Written instruction
Return the following rows word for word, with every line unchanged.

►

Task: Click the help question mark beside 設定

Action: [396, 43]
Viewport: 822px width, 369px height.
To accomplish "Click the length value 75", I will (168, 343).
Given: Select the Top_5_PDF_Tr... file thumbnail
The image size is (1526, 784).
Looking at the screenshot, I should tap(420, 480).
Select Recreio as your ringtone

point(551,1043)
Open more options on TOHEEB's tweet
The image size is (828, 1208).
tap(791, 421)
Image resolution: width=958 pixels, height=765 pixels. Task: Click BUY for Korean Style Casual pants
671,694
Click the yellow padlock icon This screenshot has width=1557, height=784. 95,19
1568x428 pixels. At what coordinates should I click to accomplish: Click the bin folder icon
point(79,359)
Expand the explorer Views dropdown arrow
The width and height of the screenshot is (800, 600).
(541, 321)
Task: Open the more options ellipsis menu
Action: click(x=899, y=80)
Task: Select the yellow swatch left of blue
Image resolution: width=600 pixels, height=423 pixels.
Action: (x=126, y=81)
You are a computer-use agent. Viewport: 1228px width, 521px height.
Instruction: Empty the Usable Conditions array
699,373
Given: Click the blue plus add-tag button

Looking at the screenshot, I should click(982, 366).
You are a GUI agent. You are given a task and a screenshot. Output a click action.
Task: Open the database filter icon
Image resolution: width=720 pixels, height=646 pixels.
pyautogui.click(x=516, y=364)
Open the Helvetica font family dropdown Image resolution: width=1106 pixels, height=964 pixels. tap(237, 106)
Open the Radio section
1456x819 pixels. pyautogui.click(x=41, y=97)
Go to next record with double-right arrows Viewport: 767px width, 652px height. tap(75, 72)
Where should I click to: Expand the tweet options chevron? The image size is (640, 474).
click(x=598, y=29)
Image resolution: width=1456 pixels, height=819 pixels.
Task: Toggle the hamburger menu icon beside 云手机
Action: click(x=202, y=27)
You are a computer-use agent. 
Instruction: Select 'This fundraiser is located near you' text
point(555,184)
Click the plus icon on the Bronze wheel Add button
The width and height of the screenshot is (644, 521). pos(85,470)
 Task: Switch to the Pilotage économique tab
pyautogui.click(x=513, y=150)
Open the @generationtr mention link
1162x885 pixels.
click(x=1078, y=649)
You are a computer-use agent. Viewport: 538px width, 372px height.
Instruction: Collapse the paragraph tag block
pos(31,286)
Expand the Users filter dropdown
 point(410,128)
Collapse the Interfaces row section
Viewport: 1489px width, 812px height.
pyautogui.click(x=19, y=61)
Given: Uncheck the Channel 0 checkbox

◄

Written answer
Task: Click the help question mark beside 設定

Action: [396, 43]
Viewport: 822px width, 369px height.
To accomplish "Click the length value 75", I will (168, 343).
Given: Select the Top_5_PDF_Tr... file thumbnail
The image size is (1526, 784).
Looking at the screenshot, I should tap(420, 480).
Select Recreio as your ringtone

point(551,1043)
Open more options on TOHEEB's tweet
The image size is (828, 1208).
tap(791, 421)
Image resolution: width=958 pixels, height=765 pixels. Task: Click BUY for Korean Style Casual pants
671,694
Click the yellow padlock icon This screenshot has width=1557, height=784. 95,19
1568x428 pixels. At what coordinates should I click to accomplish: Click the bin folder icon
point(79,359)
Expand the explorer Views dropdown arrow
The width and height of the screenshot is (800, 600).
(541, 321)
Task: Open the more options ellipsis menu
Action: click(x=899, y=80)
Task: Select the yellow swatch left of blue
Image resolution: width=600 pixels, height=423 pixels.
Action: (x=126, y=81)
You are a computer-use agent. Viewport: 1228px width, 521px height.
Instruction: Empty the Usable Conditions array
699,373
Given: Click the blue plus add-tag button

Looking at the screenshot, I should click(982, 366).
You are a GUI agent. You are given a task and a screenshot. Output a click action.
Task: Open the database filter icon
Image resolution: width=720 pixels, height=646 pixels.
pyautogui.click(x=516, y=364)
Open the Helvetica font family dropdown Image resolution: width=1106 pixels, height=964 pixels. tap(237, 106)
Open the Radio section
1456x819 pixels. pyautogui.click(x=41, y=97)
Go to next record with double-right arrows Viewport: 767px width, 652px height. tap(75, 72)
Where should I click to: Expand the tweet options chevron? The image size is (640, 474).
click(x=598, y=29)
Image resolution: width=1456 pixels, height=819 pixels.
Task: Toggle the hamburger menu icon beside 云手机
Action: click(x=202, y=27)
You are a computer-use agent. 
Instruction: Select 'This fundraiser is located near you' text
point(555,184)
Click the plus icon on the Bronze wheel Add button
The width and height of the screenshot is (644, 521). pos(85,470)
 Task: Switch to the Pilotage économique tab
pyautogui.click(x=513, y=150)
Open the @generationtr mention link
1162x885 pixels.
click(x=1078, y=649)
You are a computer-use agent. Viewport: 538px width, 372px height.
Instruction: Collapse the paragraph tag block
pos(31,286)
Expand the Users filter dropdown
 point(410,128)
Collapse the Interfaces row section
Viewport: 1489px width, 812px height.
pyautogui.click(x=19, y=61)
Given: Uncheck the Channel 0 checkbox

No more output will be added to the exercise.